Gigs and Digs
Elvis: Our Fallen King Remembered
Written by Spencer Hill & Sky Shaw
January 8th 2010 marks the moment one of our greatest icons of all music for all eras emerged from his mom Gladys – 75 years earlier. Elvis Aron Presley, in Tupelo Mississippi. Beside him, lay his stillborn twin Jesse Garon, soon to be interred. A southern country boy, yet so much more. They say former “Muleskinner” or “Saddleman” Bill Haley was the start of it all. Maybe his spitcurl was cool, and his band did swing with slap bass and swooping jazzy guitar licks, but ELVIS set the style, dear Readers.
“Well the bellman’s tears keep flowin’, the desk clerk’s dressed in black, If you leave your baby there, you’ll never never git her back.... Yuh be uh so lonely yuh could DIE...” Elvis, and Scotty Moore and Bill Black and DJ Fontana took us to Heartbreak Hotel, and never brought us back. What Valentine’s heartbreaks we experienced with “The King!”. This lad the one of whom Albert Goldman related, patterned his “waterfall” pompadour hairstyle (light-years from the Haley spitcurl, and Haley’s light weight vocals) after Bobby “Blue” Bland, reigning ruler (in 1955 and beyond) of Soul, Rhythm and Blues! It seems Presley had snuck into Municipal Auditorium for one of Bland’s shows, and was at once transfixed!
But we did swoon and suffer with Elvis as he soared up and then crashed and burned – repeatedly, through that truly remarkable and relatively brief parabola of a career. Was it really only 21 turns of the planet between young Presley, accepting from one of Mississippi’s segregationist white governors, a “Greatest Popular Entertainer” certificate at a state fair; before launching into “I Wancha, I Need Ya, and ‘all that good stuff..,’”(laughingly).

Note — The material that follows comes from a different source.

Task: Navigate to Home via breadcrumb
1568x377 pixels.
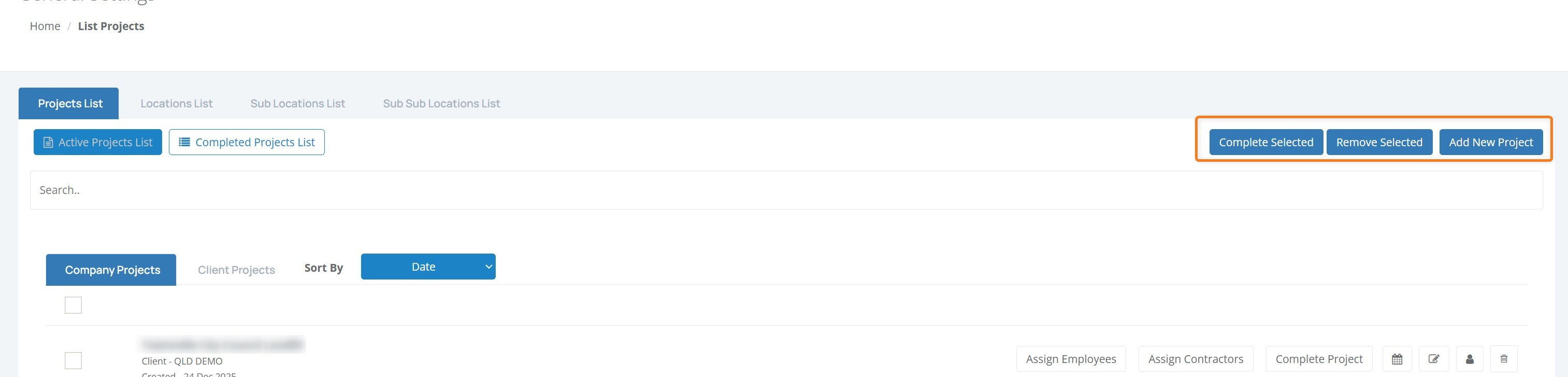Action: coord(45,26)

And then...to shuffle off this earthly coil so sadly at his end.
Was it that much less time between Alfred Wertheimer’s preternaturally seductive photos of ‘El’ fully locked into an embrace in a Richmond concert hall stairway with one of his early pre-Priscilla, conquests, and his plaid-tuxedoed appearance on Steve Allen’s show as he sang “Hound Dog” to a strategically placed mournful-eyed Basset Hound? So little space between Hound Dog and being placed in the cold Memphis ground!
But meanwhile there was “GI Blues,” and a skein of wacky, chum-crazy, meaningless (but probably tons o’fun for the Memphis ‘Mafia’) Hal Wallis- produced back lot movies, and lest we forget, a handful of genuine classics: Jailhouse Rock, King Creole and Flaming Star.

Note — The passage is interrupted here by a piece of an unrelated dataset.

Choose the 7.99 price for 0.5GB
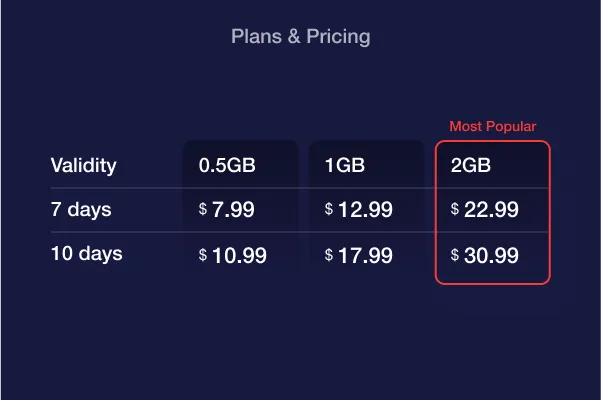Viewport: 601px width, 400px height. pos(233,211)
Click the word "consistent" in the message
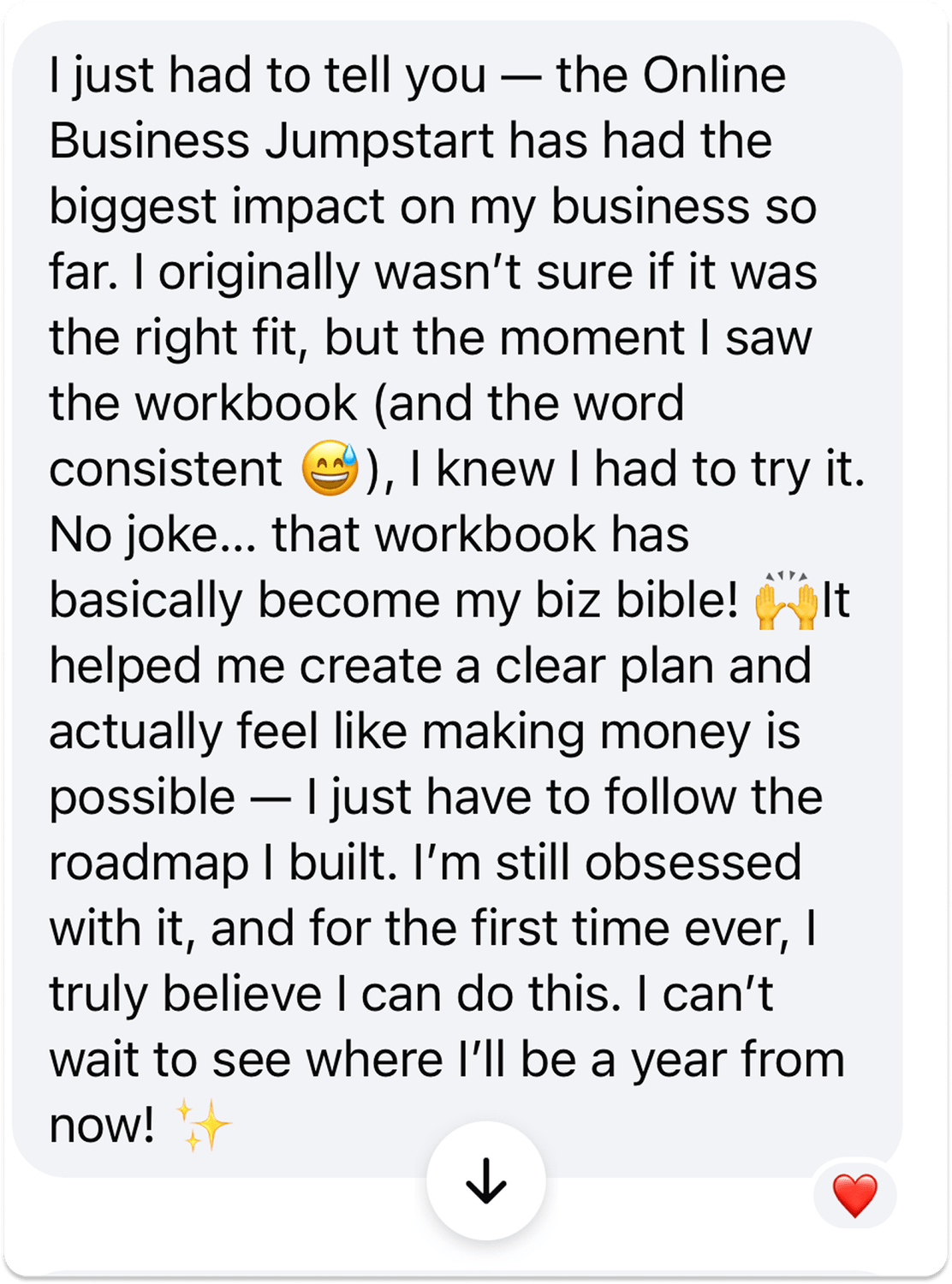Screen dimensions: 952x1284 pyautogui.click(x=165, y=470)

There was that traumatic loss of mother Gladys, the back-and-forth marriage with Priscilla Beaulieu, of whom one of Presley’s close pals said, “You build a statue. Then you grow tired of it.” More tidbits on Elvis’ tempestuous love life can be found in Alanna Nash’s recent bio-release ‘Baby Let’s Play House’. The above title, by the way, is derived from one of Elvis’ earliest covers of a Black Memphis Blues hit, originally recorded by Arthur Gunter. Gunter, natch, is hardly a household word.

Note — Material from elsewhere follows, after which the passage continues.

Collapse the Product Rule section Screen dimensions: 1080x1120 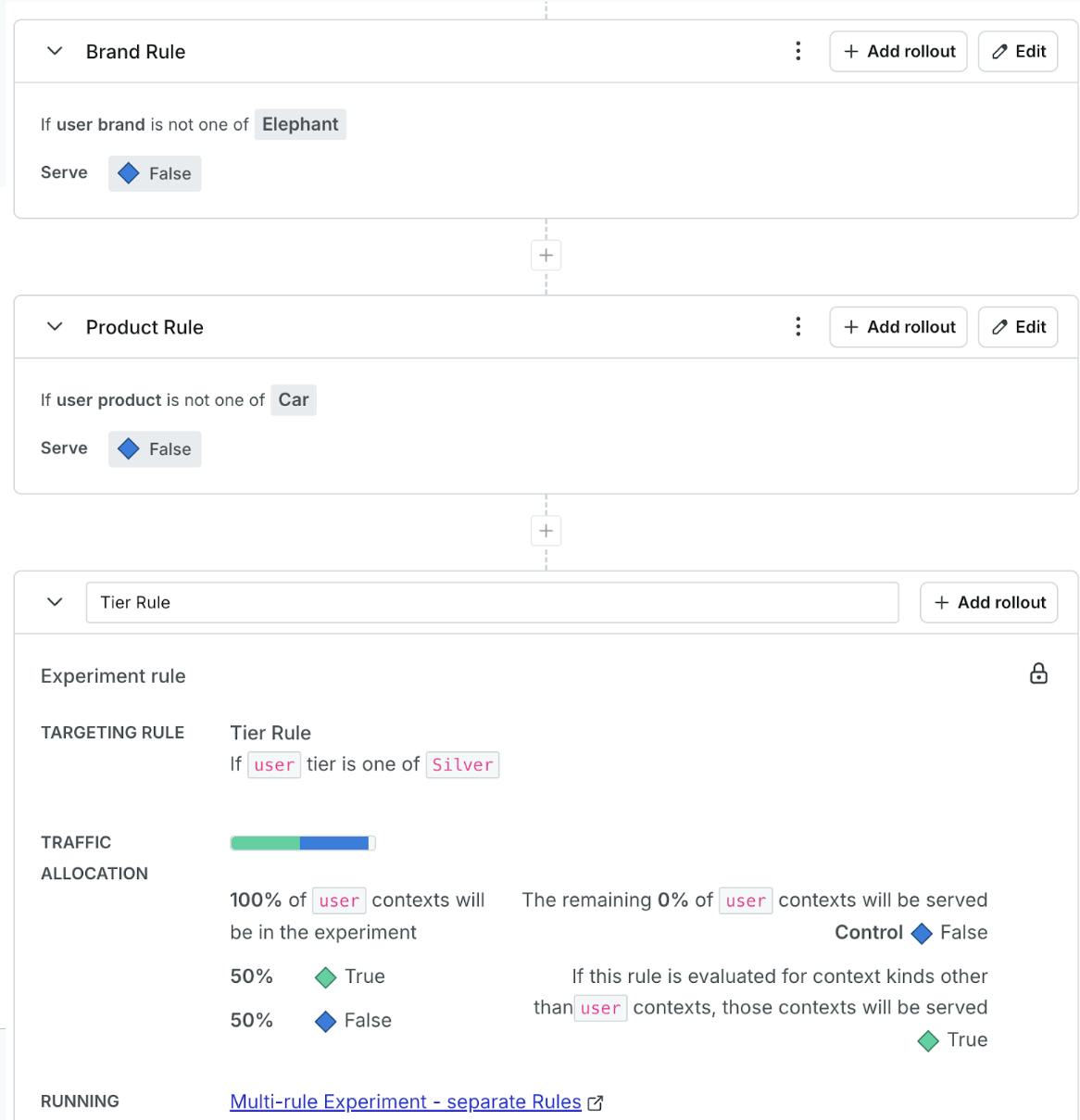pos(55,327)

Around the late 1950's household of little Sky Earnshaw, however, his two meddlesome older sisters continually grabbed the lapel of his Peters jacket and turned them down constantly, as they shrieked with alarm, “No! You’ll be a ROCK!!” Whereupon Sky’s older brother Sam would turn this pup’s collar back up and lead him to a nearby phonograph player, where a crackling 45 rpm record was spinning, “You ain’t nothin’ but a hound dog,” in full fury! Said tune, incidentally, sprang previously on the Duke label as sung by Willie Mae Thornton, who in many homes was a household word!
Funny thing, when Elvis yelped out “Ready Teddy” and “Long Tall Sally” live at the 1957 Arkansas State Fair, it sounded like the ‘Rill Thing’ to these ears, with an equal intensity to the originator of those songs, Little Richard. What a far cry from the syrupy Pat Boone, who certainly would not have carried along in his entourage, motorcycle loving actor Nick Adams, soon to portray ‘Johnny Reb’ on a popular TV series out of Hollywood, but who for the moment was complimenting Elvis for his mom Gladys’ good “ocher, er- is that, OKRA?”.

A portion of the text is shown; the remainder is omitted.